Thyroid Uptake of Liquid Versus Capsule 131I Tracers in Hyperthyroid Patients Treated with Liquid 131I

The amount of 131 I used to treat hyperthyroid patients is based in part on the 24-hour thyroid uptake of a diagnostic amount of radioiodine (tracer). We compared the 24-hour uptake of an 131I tracer administered in liquid or capsule form to the 24-hour uptake of 131 I therapy administered as liquid. Sixty-five hyperthyroid patients with Graves' disease were evaluated and subsequently treated with radioiodine. The liquid group (45 patients) received a liquid 131 I tracer (1.85 MBq [0.05 mCi]) and the capsule group (20 patients) received a capsule 131 I tracer (1.63 MBq [0.044 mCi]).
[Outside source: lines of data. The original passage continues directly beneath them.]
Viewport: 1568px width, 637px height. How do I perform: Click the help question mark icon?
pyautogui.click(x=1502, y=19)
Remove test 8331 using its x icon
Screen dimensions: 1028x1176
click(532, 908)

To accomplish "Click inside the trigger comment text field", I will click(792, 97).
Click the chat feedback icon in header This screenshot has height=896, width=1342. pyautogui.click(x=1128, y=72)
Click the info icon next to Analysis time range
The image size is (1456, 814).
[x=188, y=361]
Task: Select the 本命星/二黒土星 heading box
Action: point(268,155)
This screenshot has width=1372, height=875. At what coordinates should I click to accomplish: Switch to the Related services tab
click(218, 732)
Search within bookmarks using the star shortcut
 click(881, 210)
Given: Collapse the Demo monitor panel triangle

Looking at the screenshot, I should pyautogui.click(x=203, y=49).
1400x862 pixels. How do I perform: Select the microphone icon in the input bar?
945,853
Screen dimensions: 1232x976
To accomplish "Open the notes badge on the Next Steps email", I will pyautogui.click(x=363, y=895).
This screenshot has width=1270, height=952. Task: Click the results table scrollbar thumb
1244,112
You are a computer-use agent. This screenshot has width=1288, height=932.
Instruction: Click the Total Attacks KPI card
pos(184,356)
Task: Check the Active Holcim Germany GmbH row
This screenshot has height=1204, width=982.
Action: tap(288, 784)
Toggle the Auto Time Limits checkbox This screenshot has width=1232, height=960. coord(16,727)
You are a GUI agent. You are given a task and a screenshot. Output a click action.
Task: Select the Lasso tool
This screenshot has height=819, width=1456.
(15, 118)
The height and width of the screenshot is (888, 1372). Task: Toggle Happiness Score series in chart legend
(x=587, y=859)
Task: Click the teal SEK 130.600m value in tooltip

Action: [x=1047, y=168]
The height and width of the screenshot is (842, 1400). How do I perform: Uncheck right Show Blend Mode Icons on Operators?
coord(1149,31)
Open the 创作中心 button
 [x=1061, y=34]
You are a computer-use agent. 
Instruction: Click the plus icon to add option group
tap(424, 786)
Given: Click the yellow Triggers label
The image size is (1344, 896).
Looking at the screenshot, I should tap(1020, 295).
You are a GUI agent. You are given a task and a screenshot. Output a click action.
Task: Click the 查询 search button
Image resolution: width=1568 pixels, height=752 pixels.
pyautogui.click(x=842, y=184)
Probe calibration factors were the same for the liquid and capsule 131 I standards. All patients received therapeutic amounts of 131 I [114.7-1106.3 MBq [3.1-29.9 mCi]) in liquid form. Therapy uptakes were obtained using the same collimated uptake probe modified with a calibrated lead shield to attenuate the high photon flux. The mean therapeutic uptake was the same for both groups (58%). The mean diagnostic uptake for the capsule group, however, was less than the mean diagnostic uptake for the liquid group (44% vs. 63%). The mean diagnostic uptake for the capsule group was significantly lower than the mean therapeutic uptake for this group (44% vs. 58%), whereas the mean diagnostic and therapeutic uptakes were similar for the group receiving a liquid tracer (63% vs. 58%). In conclusion, diagnostic uptakes performed with a liquid tracer more accurately predicted liquid therapy uptakes than diagnostic uptakes performed with a capsule tracer. This raises concern about the bioavailability of 131 I in capsule form and has implications for determining the amount of 131 I to administer for therapy. Patients whose 131 I therapy was based on the uptake of a capsule tracer received a higher than intended amount of radiation to the thyroid gland.